Alden menggenggam tangannya lebih erat. "Tapi aku berharap kamu masih mengharapkan aku…"
Naysila menatapnya lama, dan perlahan melepaskan genggaman Alden. "Jangan berharap pada orang yang sudah terlalu lama kamu abaikan. Setiap orang punya batas kesabaran untuk menunggu, termasuk aku."
Wanita itu kemudian berdiri, mengambil nampan, dan berbalik meninggalkan Alden. Kali ini, pria itu tak menahan lagi. Ia hanya bisa menatap punggung Naysila yang menjauh, membawa serta seluruh harapannya yang mulai tumbuh namun mungkin sudah terlambat.
Begitu pintu tertutup, Alden menyandarkan tubuhnya ke bantal, menatap langit-langit kamar dengan mata kosong. Hening menyelimuti ruangan, hanya terdengar suara napasnya yang berat.

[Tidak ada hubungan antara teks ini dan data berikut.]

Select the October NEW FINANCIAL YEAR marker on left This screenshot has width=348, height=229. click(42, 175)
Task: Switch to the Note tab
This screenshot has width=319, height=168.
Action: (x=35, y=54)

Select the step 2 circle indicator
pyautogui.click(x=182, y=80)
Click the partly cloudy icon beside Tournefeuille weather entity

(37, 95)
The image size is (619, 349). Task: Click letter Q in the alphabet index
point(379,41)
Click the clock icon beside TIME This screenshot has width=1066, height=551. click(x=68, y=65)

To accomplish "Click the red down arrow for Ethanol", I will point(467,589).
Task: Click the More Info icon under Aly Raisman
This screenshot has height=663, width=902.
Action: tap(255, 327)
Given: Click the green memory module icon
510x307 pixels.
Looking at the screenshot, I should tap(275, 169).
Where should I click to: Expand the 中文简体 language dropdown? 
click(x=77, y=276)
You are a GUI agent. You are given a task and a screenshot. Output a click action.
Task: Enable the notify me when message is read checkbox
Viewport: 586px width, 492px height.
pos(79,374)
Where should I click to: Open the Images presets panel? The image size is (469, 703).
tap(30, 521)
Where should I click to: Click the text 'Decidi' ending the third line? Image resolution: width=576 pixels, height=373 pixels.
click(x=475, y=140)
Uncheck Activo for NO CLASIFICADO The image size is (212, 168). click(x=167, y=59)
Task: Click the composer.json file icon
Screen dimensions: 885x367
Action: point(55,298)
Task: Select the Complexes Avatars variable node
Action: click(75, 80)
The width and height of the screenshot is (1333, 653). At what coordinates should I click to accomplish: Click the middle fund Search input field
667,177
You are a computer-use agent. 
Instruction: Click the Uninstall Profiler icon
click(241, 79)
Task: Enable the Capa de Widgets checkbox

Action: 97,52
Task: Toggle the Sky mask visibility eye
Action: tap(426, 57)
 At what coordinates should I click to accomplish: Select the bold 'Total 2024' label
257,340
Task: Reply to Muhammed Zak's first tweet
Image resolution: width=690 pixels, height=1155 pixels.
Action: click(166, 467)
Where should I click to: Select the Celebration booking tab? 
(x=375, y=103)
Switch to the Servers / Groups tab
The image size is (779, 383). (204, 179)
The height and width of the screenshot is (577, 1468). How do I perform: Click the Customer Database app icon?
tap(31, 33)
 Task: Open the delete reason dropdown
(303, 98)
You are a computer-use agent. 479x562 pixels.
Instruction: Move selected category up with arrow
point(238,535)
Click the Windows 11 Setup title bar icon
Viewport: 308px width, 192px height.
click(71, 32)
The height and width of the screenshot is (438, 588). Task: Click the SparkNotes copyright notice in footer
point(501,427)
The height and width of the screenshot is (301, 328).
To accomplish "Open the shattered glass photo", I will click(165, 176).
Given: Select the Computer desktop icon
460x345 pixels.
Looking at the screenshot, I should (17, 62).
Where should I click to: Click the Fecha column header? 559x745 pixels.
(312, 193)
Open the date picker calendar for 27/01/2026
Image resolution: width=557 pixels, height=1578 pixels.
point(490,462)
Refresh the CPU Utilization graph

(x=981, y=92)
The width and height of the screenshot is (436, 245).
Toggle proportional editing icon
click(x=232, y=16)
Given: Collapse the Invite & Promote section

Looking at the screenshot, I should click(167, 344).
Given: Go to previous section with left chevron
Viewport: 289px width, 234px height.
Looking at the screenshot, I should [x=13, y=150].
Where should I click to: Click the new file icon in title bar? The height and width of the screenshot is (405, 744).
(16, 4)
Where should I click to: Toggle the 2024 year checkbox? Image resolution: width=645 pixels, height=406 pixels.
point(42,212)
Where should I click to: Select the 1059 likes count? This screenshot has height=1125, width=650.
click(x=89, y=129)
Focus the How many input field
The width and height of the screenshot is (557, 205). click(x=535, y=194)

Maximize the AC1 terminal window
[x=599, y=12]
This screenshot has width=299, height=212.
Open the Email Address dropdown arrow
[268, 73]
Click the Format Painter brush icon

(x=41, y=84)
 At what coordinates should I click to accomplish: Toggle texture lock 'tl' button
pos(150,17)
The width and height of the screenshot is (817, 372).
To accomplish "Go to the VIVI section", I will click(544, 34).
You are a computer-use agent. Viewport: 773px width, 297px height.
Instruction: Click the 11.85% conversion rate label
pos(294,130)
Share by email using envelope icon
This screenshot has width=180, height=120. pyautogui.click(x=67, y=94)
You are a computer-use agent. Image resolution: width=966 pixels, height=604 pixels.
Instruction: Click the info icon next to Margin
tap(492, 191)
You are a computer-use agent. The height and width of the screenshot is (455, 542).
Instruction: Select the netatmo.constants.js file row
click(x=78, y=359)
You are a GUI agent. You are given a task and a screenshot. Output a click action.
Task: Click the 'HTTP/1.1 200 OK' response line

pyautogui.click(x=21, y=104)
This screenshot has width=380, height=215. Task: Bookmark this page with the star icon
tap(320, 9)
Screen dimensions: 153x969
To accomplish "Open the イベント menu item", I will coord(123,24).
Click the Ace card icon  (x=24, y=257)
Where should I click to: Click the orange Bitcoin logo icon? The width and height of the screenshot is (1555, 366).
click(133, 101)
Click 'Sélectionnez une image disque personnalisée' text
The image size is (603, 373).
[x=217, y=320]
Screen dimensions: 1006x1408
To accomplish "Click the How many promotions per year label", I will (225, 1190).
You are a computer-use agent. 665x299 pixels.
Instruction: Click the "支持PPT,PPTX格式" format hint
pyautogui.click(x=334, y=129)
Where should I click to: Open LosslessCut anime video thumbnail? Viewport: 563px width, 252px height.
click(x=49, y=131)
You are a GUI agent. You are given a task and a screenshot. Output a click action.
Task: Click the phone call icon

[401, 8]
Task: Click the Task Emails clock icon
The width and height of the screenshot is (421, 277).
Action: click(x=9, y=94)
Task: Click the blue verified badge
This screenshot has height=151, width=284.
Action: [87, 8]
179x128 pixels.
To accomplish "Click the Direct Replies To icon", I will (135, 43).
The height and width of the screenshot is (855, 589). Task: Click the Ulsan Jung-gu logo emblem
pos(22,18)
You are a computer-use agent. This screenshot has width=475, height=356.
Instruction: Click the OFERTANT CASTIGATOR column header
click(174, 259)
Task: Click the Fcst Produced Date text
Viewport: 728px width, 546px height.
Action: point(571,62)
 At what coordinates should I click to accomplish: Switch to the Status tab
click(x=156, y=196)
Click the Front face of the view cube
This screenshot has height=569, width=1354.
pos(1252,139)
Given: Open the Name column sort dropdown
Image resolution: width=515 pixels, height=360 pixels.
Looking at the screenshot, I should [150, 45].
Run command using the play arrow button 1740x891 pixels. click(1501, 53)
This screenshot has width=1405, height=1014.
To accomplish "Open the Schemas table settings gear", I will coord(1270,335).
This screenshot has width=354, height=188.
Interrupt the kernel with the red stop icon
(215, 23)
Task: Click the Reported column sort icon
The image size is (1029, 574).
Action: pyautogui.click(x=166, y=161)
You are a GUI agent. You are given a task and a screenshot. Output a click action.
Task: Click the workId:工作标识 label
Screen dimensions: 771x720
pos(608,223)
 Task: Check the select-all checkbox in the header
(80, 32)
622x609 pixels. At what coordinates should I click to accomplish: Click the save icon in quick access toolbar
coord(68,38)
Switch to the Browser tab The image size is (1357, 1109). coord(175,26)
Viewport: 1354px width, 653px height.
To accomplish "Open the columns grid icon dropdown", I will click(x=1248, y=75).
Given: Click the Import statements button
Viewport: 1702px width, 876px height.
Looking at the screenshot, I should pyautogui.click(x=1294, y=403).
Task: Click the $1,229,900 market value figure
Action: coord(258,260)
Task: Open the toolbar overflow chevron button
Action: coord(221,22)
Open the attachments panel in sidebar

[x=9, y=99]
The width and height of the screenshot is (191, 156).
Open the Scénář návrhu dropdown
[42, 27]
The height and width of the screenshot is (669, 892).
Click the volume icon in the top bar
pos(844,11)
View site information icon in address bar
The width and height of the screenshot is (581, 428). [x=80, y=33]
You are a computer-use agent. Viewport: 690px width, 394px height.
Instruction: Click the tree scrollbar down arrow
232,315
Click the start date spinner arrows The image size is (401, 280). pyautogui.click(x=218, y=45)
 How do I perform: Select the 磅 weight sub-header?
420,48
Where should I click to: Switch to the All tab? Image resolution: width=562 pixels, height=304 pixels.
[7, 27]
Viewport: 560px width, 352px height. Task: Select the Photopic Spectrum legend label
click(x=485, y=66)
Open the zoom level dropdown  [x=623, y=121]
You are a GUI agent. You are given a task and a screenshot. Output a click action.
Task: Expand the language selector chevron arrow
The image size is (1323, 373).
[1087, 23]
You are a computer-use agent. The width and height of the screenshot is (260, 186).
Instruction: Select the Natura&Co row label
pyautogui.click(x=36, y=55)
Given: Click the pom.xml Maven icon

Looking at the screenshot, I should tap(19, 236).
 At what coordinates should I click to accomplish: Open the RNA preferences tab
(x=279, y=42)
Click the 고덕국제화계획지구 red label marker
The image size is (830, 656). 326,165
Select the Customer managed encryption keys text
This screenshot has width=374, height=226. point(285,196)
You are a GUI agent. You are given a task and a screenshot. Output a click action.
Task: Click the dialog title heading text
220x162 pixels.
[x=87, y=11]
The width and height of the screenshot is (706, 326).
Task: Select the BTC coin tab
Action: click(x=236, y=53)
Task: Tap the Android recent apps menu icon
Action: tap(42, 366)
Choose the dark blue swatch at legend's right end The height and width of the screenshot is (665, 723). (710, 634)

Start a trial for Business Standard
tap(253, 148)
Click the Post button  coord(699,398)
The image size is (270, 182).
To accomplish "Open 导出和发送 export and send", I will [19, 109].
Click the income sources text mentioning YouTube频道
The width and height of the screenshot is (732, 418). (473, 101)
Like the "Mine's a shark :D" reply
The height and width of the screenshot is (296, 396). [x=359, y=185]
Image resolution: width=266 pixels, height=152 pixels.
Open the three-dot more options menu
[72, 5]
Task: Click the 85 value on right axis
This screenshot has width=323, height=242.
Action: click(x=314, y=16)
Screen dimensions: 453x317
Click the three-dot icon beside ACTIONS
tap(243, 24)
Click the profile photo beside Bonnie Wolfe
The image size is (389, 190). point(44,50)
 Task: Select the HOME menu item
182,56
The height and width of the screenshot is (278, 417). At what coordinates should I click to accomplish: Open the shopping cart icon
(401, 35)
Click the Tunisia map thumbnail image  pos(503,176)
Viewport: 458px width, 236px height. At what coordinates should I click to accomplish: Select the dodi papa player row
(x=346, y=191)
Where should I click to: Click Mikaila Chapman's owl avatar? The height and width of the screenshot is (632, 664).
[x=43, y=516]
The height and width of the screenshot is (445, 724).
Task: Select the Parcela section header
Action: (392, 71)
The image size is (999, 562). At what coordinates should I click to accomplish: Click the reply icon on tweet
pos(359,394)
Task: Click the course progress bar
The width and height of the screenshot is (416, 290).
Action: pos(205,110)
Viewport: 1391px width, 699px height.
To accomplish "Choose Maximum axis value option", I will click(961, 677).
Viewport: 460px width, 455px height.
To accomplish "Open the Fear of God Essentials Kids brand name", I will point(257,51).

Sementara itu, di dapur, Naysila berdiri sambil memegangi nampan kosong. Matanya berkaca-kaca, namun ia menahan air mata itu jatuh. Ia tahu, langkah berikutnya akan sangat berat. Tapi ia juga tahu, ia pantas untuk bahagia, meski harus tanpa Alden.
Selang beberapa menit, Naysila benar-benar pergi dari rumah itu, meninggalkan cincin kawin yang selama ini melingkar di jari manisnya, dengan sepucuk surat, di atas meja di kamarnya.
Naysila tak ingin membawa apapun yang berkaitan dengan Alden, hatinya terlalu sakit untuk mengingat apa yang berkaitan dengannya.
Naysila mengalah, tapi ia melakukannya demi kebaikan semua orang, termasuk dirinya. Ia yakin ini jalan terbaik, tak ada gunanya terus mempersatukan hati yang tak mau bersatu.